Escritura académica y de investigación: Flesch 30-50 es común y a menudo apropiado. En contextos académicos, la precisión importa más que la accesibilidad. Aun así, la longitud de las oraciones vale la pena revisarla — un índice Fog por encima de 18-20 sugiere estructuras que podrían simplificarse sin perder precisión.
Información de salud y para pacientes: Apunta a un puntaje SMOG de 6 o menos. Los pacientes que reciben materiales de salud con baja legibilidad tienen resultados clínicos mensurablemente peores. Aquí la claridad es tanto un imperativo ético como práctico.
Cómo mejorar realmente tu legibilidad
Divide las oraciones largas. Esto tiene el mayor efecto en casi todas las fórmulas. Localiza oraciones de más de 25-30 palabras y divídelas. "Y", "pero", "que", "porque" son puntos de corte naturales.
Usa palabras más cortas cuando el significado es el mismo. No se trata de simplificar, sino de preferir expresiones más directas cuando dicen lo mismo.

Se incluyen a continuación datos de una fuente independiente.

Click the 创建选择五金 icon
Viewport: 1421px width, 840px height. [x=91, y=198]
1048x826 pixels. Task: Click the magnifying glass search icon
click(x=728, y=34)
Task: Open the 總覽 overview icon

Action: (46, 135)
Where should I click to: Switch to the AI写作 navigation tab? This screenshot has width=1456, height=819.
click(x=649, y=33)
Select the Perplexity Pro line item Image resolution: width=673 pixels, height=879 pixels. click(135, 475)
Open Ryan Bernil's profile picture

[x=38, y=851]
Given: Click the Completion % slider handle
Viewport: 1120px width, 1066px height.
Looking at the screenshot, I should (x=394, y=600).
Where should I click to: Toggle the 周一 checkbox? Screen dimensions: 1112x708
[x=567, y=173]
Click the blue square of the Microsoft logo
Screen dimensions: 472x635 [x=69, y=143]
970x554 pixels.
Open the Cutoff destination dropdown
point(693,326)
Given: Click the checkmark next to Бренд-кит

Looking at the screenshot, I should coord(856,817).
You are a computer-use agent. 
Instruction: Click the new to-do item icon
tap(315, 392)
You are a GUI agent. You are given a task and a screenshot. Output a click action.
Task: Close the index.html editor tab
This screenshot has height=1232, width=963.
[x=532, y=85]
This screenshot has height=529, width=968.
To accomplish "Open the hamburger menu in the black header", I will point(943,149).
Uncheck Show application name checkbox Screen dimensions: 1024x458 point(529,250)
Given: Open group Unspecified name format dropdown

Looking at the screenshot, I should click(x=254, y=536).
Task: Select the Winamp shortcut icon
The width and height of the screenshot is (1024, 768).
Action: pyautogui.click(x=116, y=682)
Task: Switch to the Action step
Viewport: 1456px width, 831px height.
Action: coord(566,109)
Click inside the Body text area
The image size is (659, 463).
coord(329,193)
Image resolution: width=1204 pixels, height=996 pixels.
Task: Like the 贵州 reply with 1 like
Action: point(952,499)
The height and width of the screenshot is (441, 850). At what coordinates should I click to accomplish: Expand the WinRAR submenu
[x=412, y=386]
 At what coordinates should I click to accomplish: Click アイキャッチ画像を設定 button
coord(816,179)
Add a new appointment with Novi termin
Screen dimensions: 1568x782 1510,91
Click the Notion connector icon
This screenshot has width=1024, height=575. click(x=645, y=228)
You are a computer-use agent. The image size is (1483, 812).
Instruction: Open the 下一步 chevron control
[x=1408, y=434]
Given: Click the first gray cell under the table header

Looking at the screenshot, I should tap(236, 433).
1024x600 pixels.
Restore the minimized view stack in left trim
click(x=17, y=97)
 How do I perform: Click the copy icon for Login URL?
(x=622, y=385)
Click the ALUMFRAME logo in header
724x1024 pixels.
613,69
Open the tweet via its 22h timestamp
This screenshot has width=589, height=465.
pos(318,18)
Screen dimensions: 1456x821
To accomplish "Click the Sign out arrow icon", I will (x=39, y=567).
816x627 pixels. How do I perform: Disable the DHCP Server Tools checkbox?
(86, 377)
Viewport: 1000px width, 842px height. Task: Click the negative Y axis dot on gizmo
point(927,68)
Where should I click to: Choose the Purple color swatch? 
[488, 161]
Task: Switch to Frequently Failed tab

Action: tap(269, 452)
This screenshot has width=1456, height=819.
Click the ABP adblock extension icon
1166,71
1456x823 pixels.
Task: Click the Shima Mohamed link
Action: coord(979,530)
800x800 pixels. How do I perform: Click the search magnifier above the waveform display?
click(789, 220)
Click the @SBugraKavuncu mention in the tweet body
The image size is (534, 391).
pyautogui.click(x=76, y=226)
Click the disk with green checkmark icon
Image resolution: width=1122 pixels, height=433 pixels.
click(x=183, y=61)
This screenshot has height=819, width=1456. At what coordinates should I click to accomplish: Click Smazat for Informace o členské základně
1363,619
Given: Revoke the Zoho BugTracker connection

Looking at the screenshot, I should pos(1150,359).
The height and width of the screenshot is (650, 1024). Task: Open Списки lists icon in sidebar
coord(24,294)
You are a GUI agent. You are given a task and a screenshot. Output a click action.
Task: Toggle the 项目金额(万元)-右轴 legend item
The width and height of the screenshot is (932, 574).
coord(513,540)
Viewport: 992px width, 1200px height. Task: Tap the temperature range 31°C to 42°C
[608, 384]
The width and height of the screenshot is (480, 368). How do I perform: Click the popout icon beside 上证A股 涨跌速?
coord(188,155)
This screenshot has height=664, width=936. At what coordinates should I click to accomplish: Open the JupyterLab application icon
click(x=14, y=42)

Pon lo importante al comienzo de la oración. "La API devuelve un error 404 cuando no se encuentra el recurso" es más claro que "En el caso de que el recurso solicitado no pueda ser localizado, un error 404 es devuelto por la API."
Evita el apilamiento de sustantivos. No encadenes varios sustantivos sin articularlos. Es mejor descomponerlo y reformularlo con más claridad.
Lee en voz alta. El consejo de escritura más antiguo, y funciona. Si tropiezas al leer en voz alta, el lector tropezará leyendo en silencio.
Si quieres saber qué palabras están elevando tu puntaje, combinar el analizador de legibilidad con un contador de frecuencia de palabras o un contador de palabras puede ayudarte a identificar exactamente cuáles son los culpables.
Por qué la legibilidad importa para el SEO
Google ha sido bastante explícito en que no usa los puntajes de legibilidad como factor de posicionamiento directo. Entonces, ¿la legibilidad realmente importa para el SEO?
Sí, pero indirectamente, a través de señales de comportamiento que Google sí mide.
Tiempo en página y tasa de rebote: Si la gente llega a tu página y se va de inmediato porque el texto es impenetrable, eso es una señal de baja calidad. El contenido genuinamente fácil de leer mantiene a las personas en la página más tiempo.
Visitas recurrentes y confianza de marca: Los lectores que encuentran tu contenido claro y útil vuelven. También enlazan, citan y comparten, lo que construye autoridad de dominio con el tiempo.
Búsqueda por voz y fragmentos destacados: Con más búsquedas por voz y consultas conversacionales, las respuestas en lenguaje claro son más propensas a coincidir con la intención de búsqueda y ser seleccionadas como fragmentos destacados.
Accesibilidad: Hacer tu contenido más legible lo hace más accesible para personas con discapacidades cognitivas, lectores en un segundo idioma y personas que leen en entornos con distracciones.
Para concluir
Sigo usando los puntajes de legibilidad como diagnóstico, no como meta. Cuando termino un borrador, lo paso por el analizador y veo los números. Si el Fog está por encima de 14, busco oraciones largas. Si el SMOG es alto, reviso si estoy abusando de la jerga técnica.
Luego reviso buscando claridad, no el puntaje. El puntaje solo me dice dónde mirar.
El analizador de legibilidad de ToolPal ejecuta las cinco fórmulas a la vez y muestra una estimación del nivel educativo junto a cada puntaje, lo que me resulta más intuitivo que los números crudos. Pega tu texto, ve dónde estás y luego haz el trabajo de edición. Estas fórmulas han sobrevivido décadas porque miden algo real — simplemente no miden todo.
El buen texto es claro, preciso y apropiado para su audiencia. Los puntajes de legibilidad te ayudan a llegar allí. No te llevan hasta el final del camino.